Ruangan yang tadinya hening tiba-tiba diisi dengan suara tamparan yang terdengar nyaring, tepat mengenai wajah Amber. “Dasar kamu anak tidak tahu diuntung! Kamu benar-benar mempermalukan Ayah, Amber!” Rasa perih dari tamparan oleh gadis-gadis di sekolah sebelumnya semakin menjadi-jadi, tapi itu tidak sebanding dengan hatinya yang tersayat kata-kata sang ayah.
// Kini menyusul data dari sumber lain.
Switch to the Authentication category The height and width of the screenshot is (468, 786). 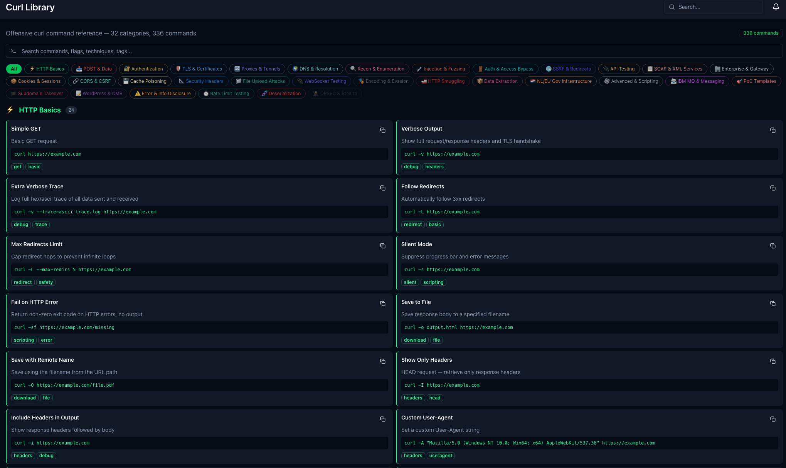(143, 69)
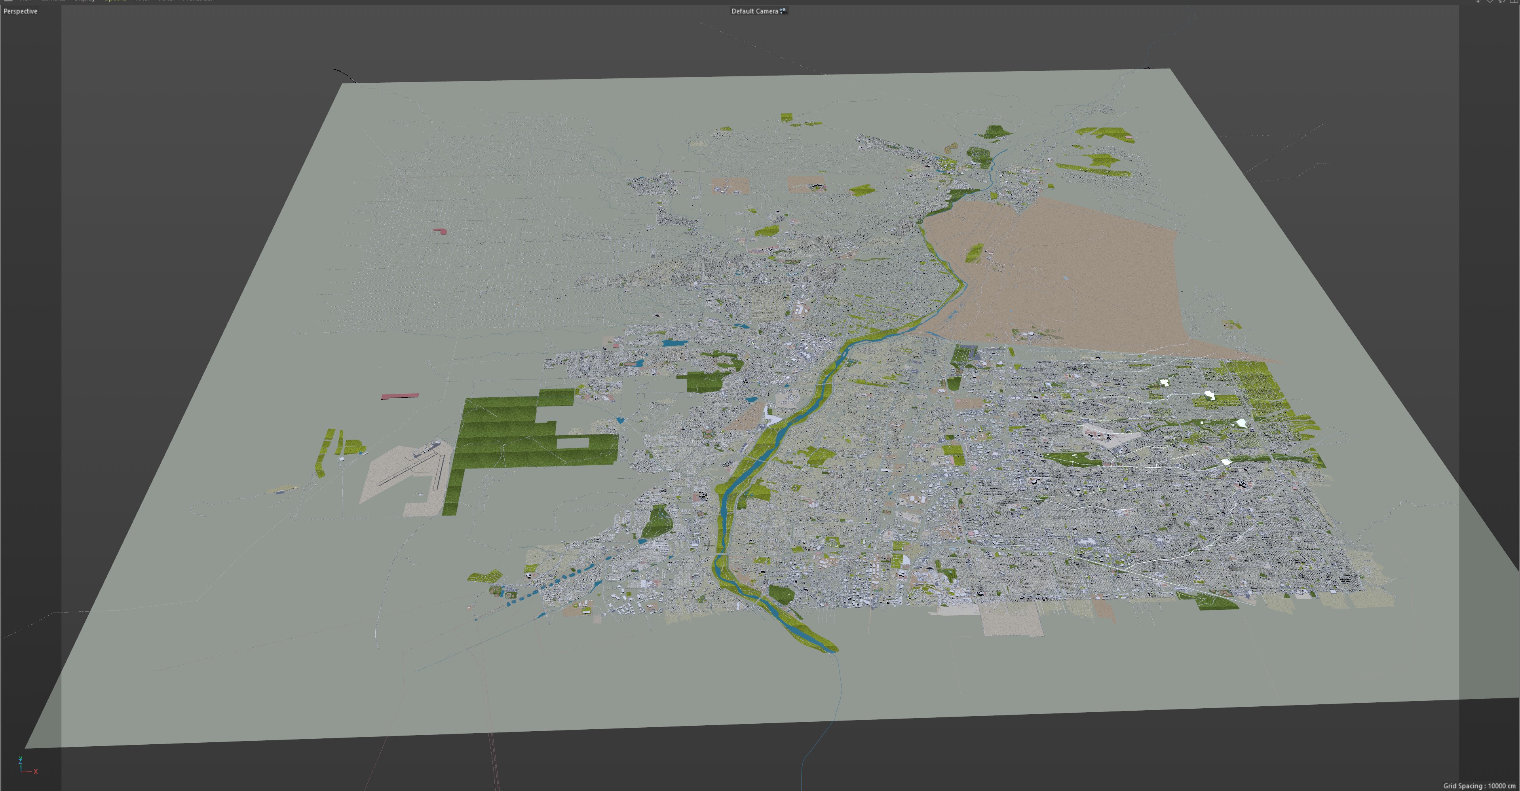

Mendengar amarah ayahnya membuat Amber tidak bisa berkutik, hanya air mata yang turun dari wajahnya yang bisa menggambarkan isi hatinya. Gadis itu menatap nanar ayahnya. Ketika dia pikir akan mendapat dukungan dari keluarga satu-satunya yang ia miliki, dia justru mendapatkan hinaan dan tamparan dari ayahnya sendiri.
“Bukan aku yang memulai semua ini! Aku tidak bersalah! Gadis-gadis itu yang melakukan ini karena—“ Belum selesai Amber menyelesaikan pembelaannya, sang ayah sudah menyela dengan kasar. Tidak berniat untuk mendengarkan Amber lebih jauh.
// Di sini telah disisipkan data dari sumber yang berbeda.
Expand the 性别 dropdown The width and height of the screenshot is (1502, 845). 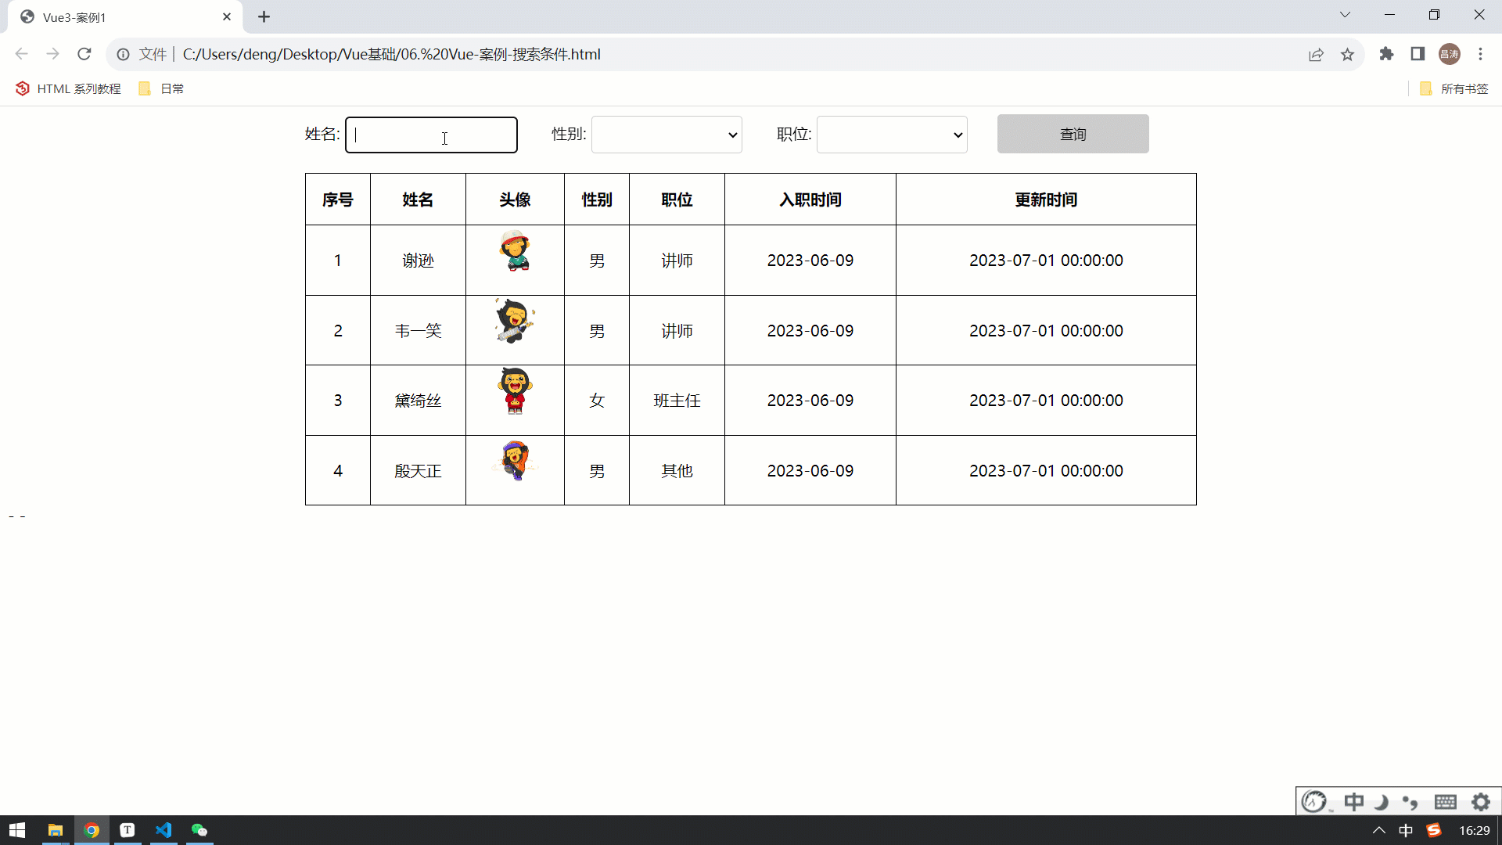(667, 135)
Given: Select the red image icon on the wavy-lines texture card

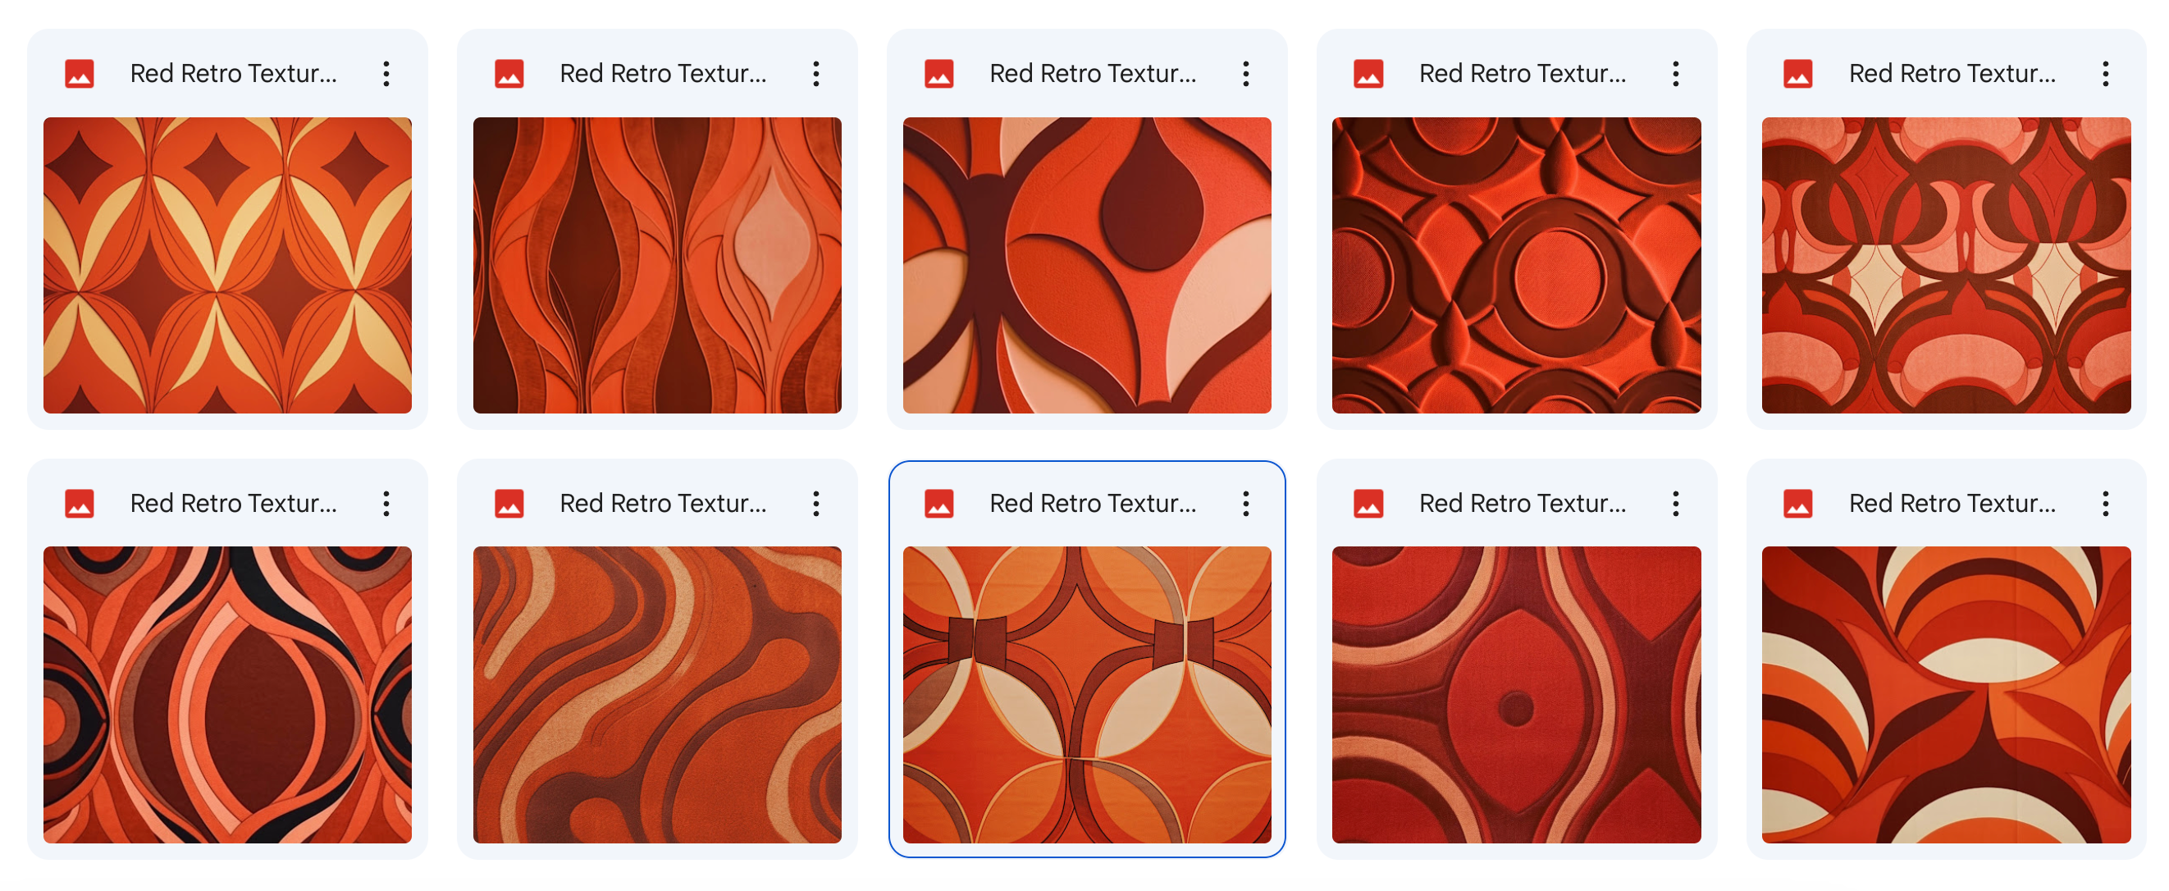Looking at the screenshot, I should pos(509,73).
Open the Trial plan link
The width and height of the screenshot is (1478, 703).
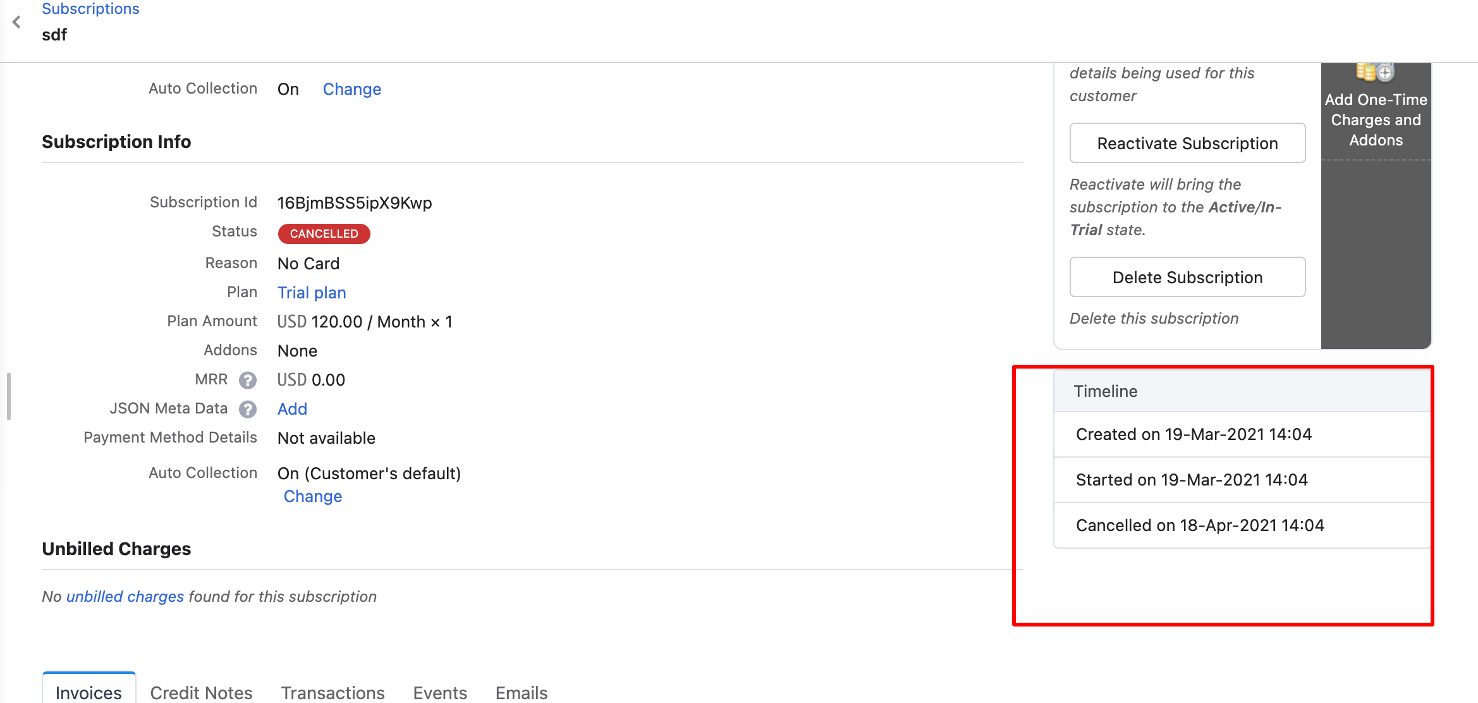click(x=312, y=293)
“Tutup mulutmu!” geram sang ayah sembari menatapnya nyalang. “Pers*tan dengan apa yang terjadi. Mulai hari ini kamu akan sekolah dari rumah. Dengan begitu ... kamu tidak akan berani berulah lagi.” ucapnya dengan nada tinggi seraya berlalu pergi, meninggalkan Amber menangis sendirian dalam ruang tidurnya.
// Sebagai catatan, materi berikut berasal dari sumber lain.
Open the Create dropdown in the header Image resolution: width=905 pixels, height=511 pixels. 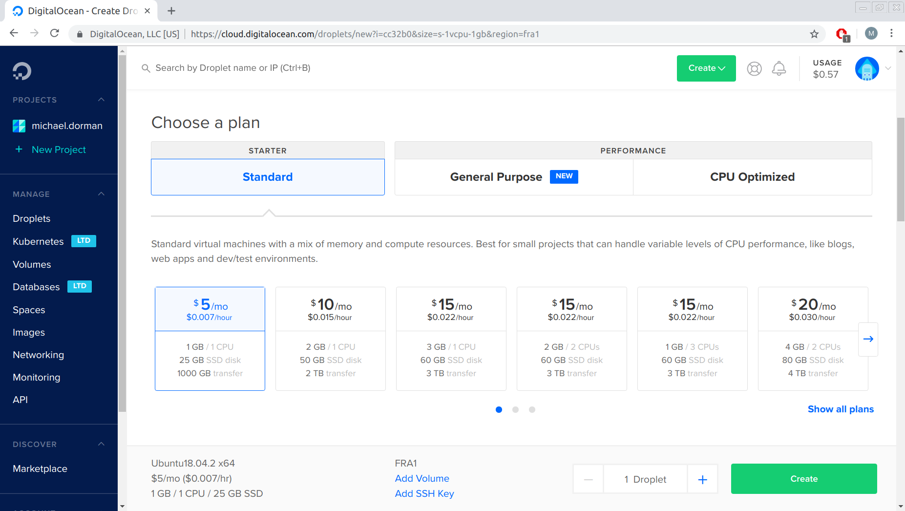pos(705,68)
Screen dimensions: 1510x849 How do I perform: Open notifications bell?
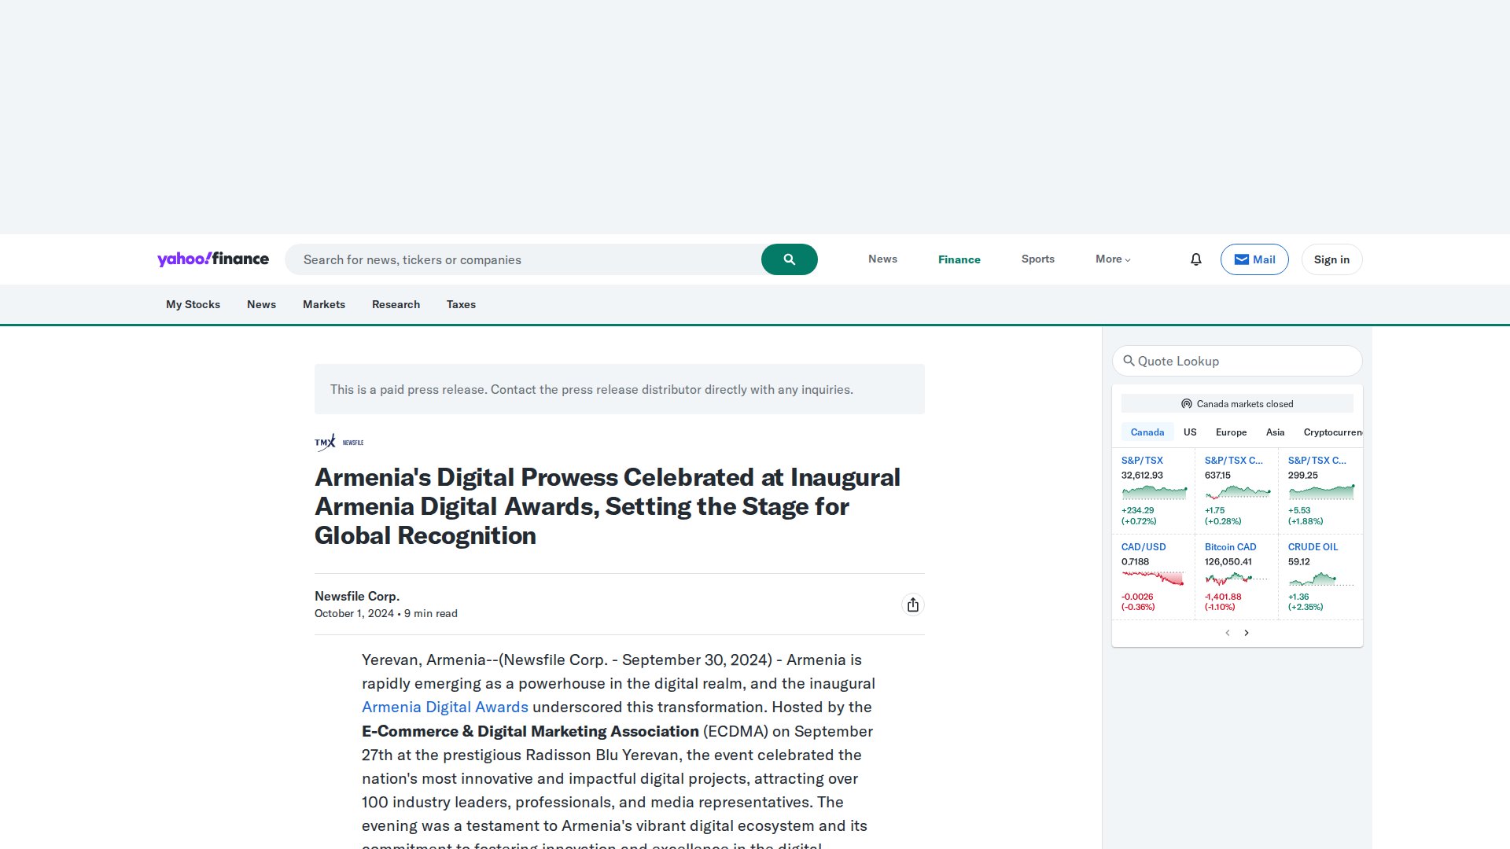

Hanya ketika waktu makan malam tiba, barulah ada orang yang berani mengunjungi ruangan Amber. “Nona Amber, makanan sudah siap. Waktunya makan malam,” panggil sang pelayan sembari mengetuk ruang tidur Amber. Namun, setelah sekian lama panggilan dan beberapa kali ketukan tak kunjung mendapatkan jawaban, pembantu itu pun membuka pintu dan melangkah masuk ke dalam ruangan. “Nona? Kenapa–”
Ucapan pelayan itu terhenti selagi matanya membelalak lebar menatap pemandangan mengerikan di hadapannya.
“Nona Amber!” teriak pelayan itu sembari langsung berlari menghampiri kaki Amber yang melayang di udara. Dia mencoba menaikkan tubuh gadis itu, merenggangkan cekikan tali pada leher Amber. “Tolong! Siapa pun! Tolong!”
...
Amber dibangunkan oleh perasaan sesak di dada, kedua matanya melirik ke arah ranjang yang kini hanya tinggal dia seorang. Aroma percintaan dengan tamunya tadi malam masih melekat kuat di ranjang dan juga tubuhnya.
“Sial,” ucapnya pelan sambil menghapus peluh di keningnya. Masih teringat jelas di dalam benak perihal ingatan kelam di masa lalu yang mengunjungi mimpinya. ‘Orang tua,’ batin Amber, mengulangi pertanyaan Dominic di malam sebelumnya. Hal itu membuatnya mendengus sinis.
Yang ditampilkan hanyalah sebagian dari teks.